The Andhra Pradesh government’s Cadaver Transplantation Program (CTP) will be implemented on the lines of United Network for Organ Sharing (UNOS), a Virginia-based agency.
Efforts are on to locate the Jeevandan Centre (name is likely to be changed for AP) at NTR University of Health Sciences (NTRUHS) here and to establish of a tissue-typing laboratory. Both agencies will be in the public sector.
The facility is currently not available in the public sector, and even the Nizam’s Institute of Medical Sciences, where the Telangana State’s Jeevandan Centre is based, is no exception.
Organ samplingNearly 80 per cent of organ samples are referred to Apollo Hospitals, while the rest are tested in other private hospitals. The organs meant for transplant should match the patients’ requirements.

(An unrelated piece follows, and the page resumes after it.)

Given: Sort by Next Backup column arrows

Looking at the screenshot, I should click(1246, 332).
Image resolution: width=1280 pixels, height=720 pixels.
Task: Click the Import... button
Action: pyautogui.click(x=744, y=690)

NTRUHS Vice-Chancellor T. Ravi Raju, who returned to the city after a two-week official trip to the US, told The Hindu that steps were being taken to popularise organ transplantat in AP where a miniscule number of complicated surgeries are performed owing to lack of awareness and apprehensions.
Patients requiring donor organs at present depend on the Jeevandan Centre in Hyderabad. Once AP’s organ donation programme becomes operational, there will be facilities for kidney, liver and heart transplants.
Dr. Raju said allotment of organs would be made directly to the recipients instead of routing them through hospitals. The time taken under this arrangement is bound to be minimal.
Besides, it will be made mandatory for hospitals to appoint transplant coordinators and grief counsellors who play the pivotal role of motivating the kin of the deceased to donate organs of their dear ones for saving lives.
Some of the best practices of UNOS will be adopted for making AP’s cadaver transplantation programme successful, Dr. Raju said, adding that formal orders from the government for setting up the facilities were awaited, and that they were likely to be issued any time.